Para entender bem o caso da senhora dona Lurdes que foi ministra num governo de José Sócrates é preciso recuar um pouco no tempo e no espaço.
O Público de 15 de Setembro de 2014 relatava assim:
Os
265 mil euros que mandou pagar entre 2005 e 2007 ao advogado João Pedroso eram
para que este compilasse toda a legislação portuguesa da área da educação. Mas
o trabalho não foi levado até ao fim, e o advogado acabou mesmo por ter de
devolver parte do dinheiro - mas só depois de o caso ter vindo a público e se
ter tornado um escândalo. Um manual feito para as escolas no âmbito deste
contrato veio a revelar-se “uma pequena obra bastante incompleta, sem
originalidade nem interesse prático e contendo informações incorrectas,
insusceptíveis de serem assumidas pelo Ministério da Educação”, concluiu o
tribunal. Acresce que já ali existiam colectâneas de legislação feitas pelos
serviços.
Além da
antiga governante, foram condenados neste processo a penas suspensas e pagamento de indemnizações,
igualmente pelo crime de prevaricação de titular de cargo político, o irmão de
Paulo Pedroso, bem como o então secretário-geral do ministério, João Batista. A
chefe de gabinete de Lurdes Rodrigues foi absolvida.Os juízes consideraram provado que a dispensa do obrigatório concurso público foi motivada por afinidades pessoais e político-partidárias: todos os acusados tinham tido antes cargos de confiança em gabinetes governamentais socialistas. E embora a ex-ministra tenha negado qualquer relacionamento pessoal ou partidário com os restantes arguidos, o tribunal revelou que o seu companheiro, Rui Pena Pires, era sócio de João Batista na editora Celta. João Pedroso era na altura assistente da Faculdade de Economia de Coimbra em regime de exclusividade, encontrando-se dispensado de serviço docente para efeitos de doutoramento. (...)
A sentença salienta o facto de nada, no currículo de João Pedroso, justificar a dispensa de concurso público, uma vez que o advogado não era especialista nas leis do ensino. Por outro lado, a relativa falta de complexidade do trabalho em causa também não exigia a contratação de peritos de renome.
Os juízes descrevem a forma como foi “engendrado” um esquema de pagamentos destinado a evitar a publicação do contrato do advogado em Diário da República, de modo a subtraí-lo ao escrutínio público, “subvertendo-se a legalidade”. (...)
Os juízes deram pouco ou nenhum crédito aos depoimentos prestados pelos arguidos em tribunal, frisando as contradições em que incorreram e a sua falta de verosimilhança, para concluirem que o seu único interesse era beneficiar o irmão do dirigente socialista, mesmo que para isso fosse necessário fazer vista grossa aos “princípios da livre concorrência, legalidade, transparência e boa gestão dos dinheiros públicos”.

## [Linhas extraídas]

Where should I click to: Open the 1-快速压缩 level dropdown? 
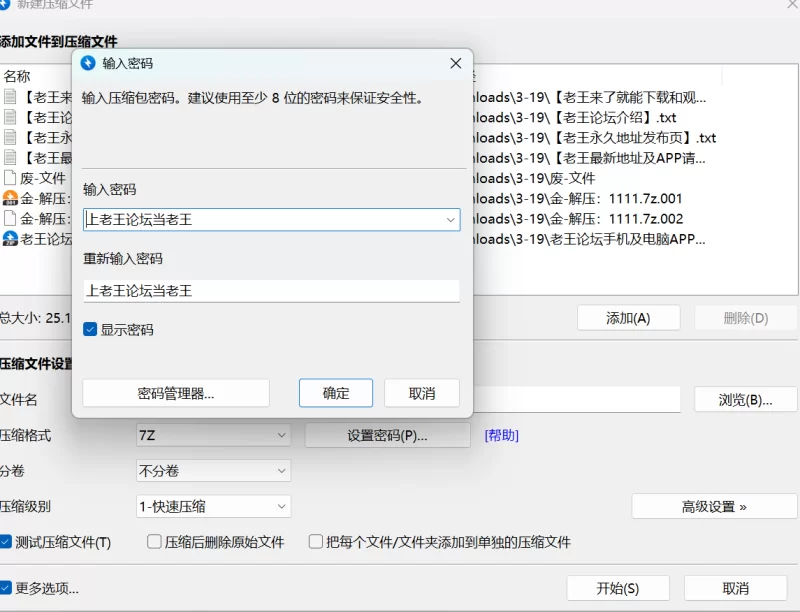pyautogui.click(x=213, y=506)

--

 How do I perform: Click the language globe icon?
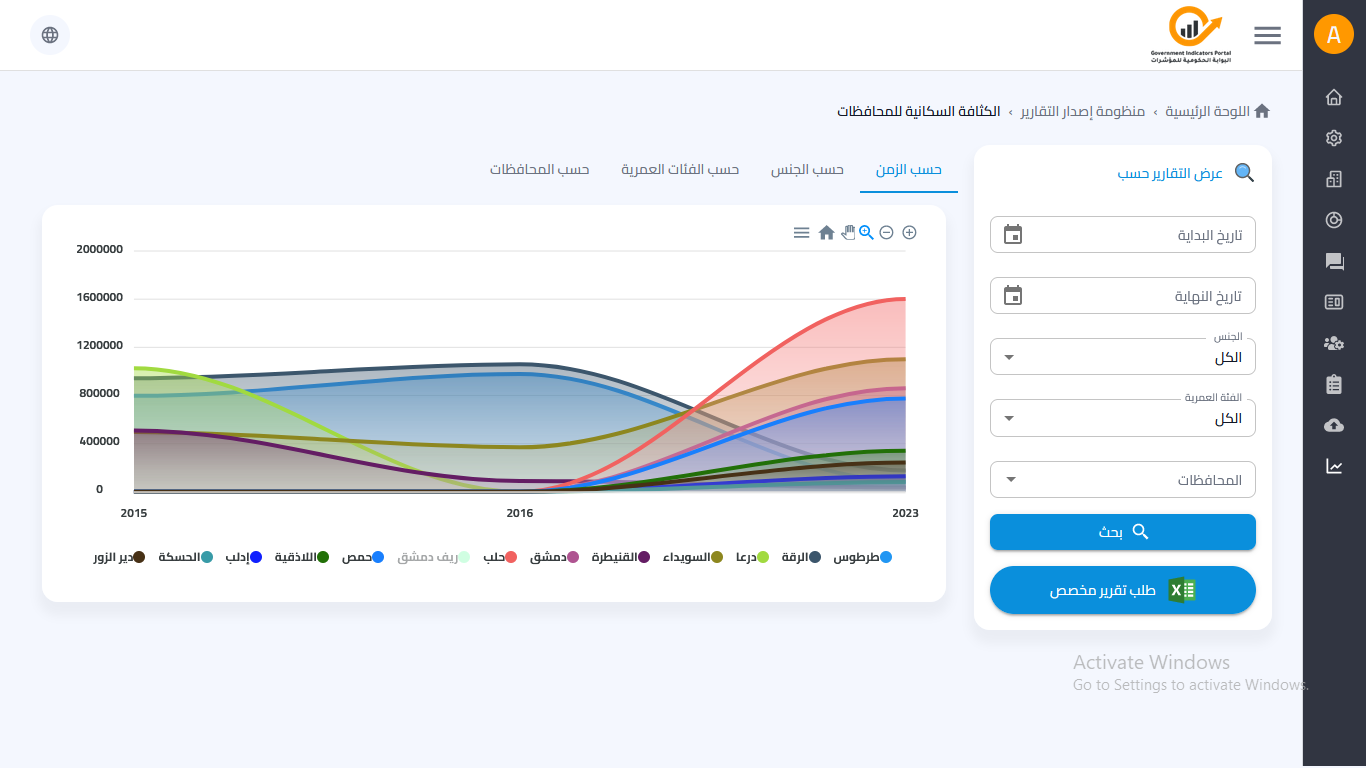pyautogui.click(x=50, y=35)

## [O que fazer]
[1] Responda às perguntas seguintes com base no texto sobre o processo da ex-ministra.
(a) Que quantia mandou a ex-ministra pagar ao advogado João Pedroso, e entre que anos?
(b) Segundo o tribunal, quem era o companheiro da ex-ministra e de quem era sócio?
(c) Qual foi a decisão do tribunal quanto à chefe de gabinete de Lurdes Rodrigues?
[2] Escreva a parte seguinte do texto sobre o processo da ex-ministra, a partir da última frase apresentada.
Nenhuma tarefa precisa das linhas.

## [Respostas por tarefa]
[1]
(a) 265 mil euros, entre 2005 e 2007.
(b) Rui Pena Pires, sócio de João Batista na editora Celta.
(c) Foi absolvida.

[2]
Pelo tribunal passaram, como testemunhas abonatórias dos acusados, os ex-ministros da Educação Marçal Grilo, David Justino e Augusto Santos Silva. Todos confirmaram a necessidade da compilação ser feita e a falta de juristas no ministério para desempenhar a tarefa. O que não comoveu os juízes, que aludem ao “sentimento de impunidade que se faz sentir” na sociedade portuguesa relativamente a este tipo de criminalidade, “que mina o bem comum, a credibilidade nas instituições democráticas e corrói a justiça social”.
Perante estes factos que assumem notoriedade inusitada relativamente a dois aspectos essenciais, a saber, a ilegalidade da adjudicação nos termos em que se efectuou e a amizade política e até pessoal entre todos os envolvidos, a primeira instância não teve dúvidas em considerar provados os factos da acusação e que por sua vez referiam elementos concretos de prova documental e testemunhal. O tribunal de primeira instância deu afinal como provado que os arguidos cometeram o crime considerando esses factos dificilmente contestáveis.
Pois bem, parece que o Tribunal da Relação de Lisboa contestou tais factos, deu numa nova versão para os mesmos, designadamente quanto a legitimidade e legalidade da adjudicação efectuada e retirou o dolo na actuação dos arguidos que afinal procederam todos de acordo com as boas regras da ética profissional e política e até o Tribunal de Contas se terá enganado nas decisões transitadas que proferiu. Resta ver se não irão ser impugnadas perante estes "factos novos" inusitados e elaborados neste acórdão relatado por uma desembargadora cujas ligações pessoais ao PS fariam desde logo suspeitar que uma decisão deste teor seria assim questionada. É o caso da "mulher de César" que afinal é ensinamento antigo que geralmente este PS não conhece. Viu-se no caso Rangel e vê-se agora e suspeita-se que se verá num futuro próximo. Os pedidos de escusa ou recusa de magistrado estão a um preço institucional pela hora da morte...proibitivo, portanto.
Ora o que esperava ler hoje nos jornais seria a explicação detalhada nos seus aspectos primordiais do acórdão absolutório, mas pouco se diz nas notícias, a não ser aquela alusão à ausência de dolo na actuação dos arguidos.
No entanto, nem o Público, nem o i nem o Correio da Manhã ( o "pasquim" que ensina os outros como se deve fazer...) esclarecem o que deveria ser esclarecido e poderia muito bem ser. Ou não têm juristas nas redacções ou sabem pouco da poda.
Assim, o que dizem os jornais de hoje?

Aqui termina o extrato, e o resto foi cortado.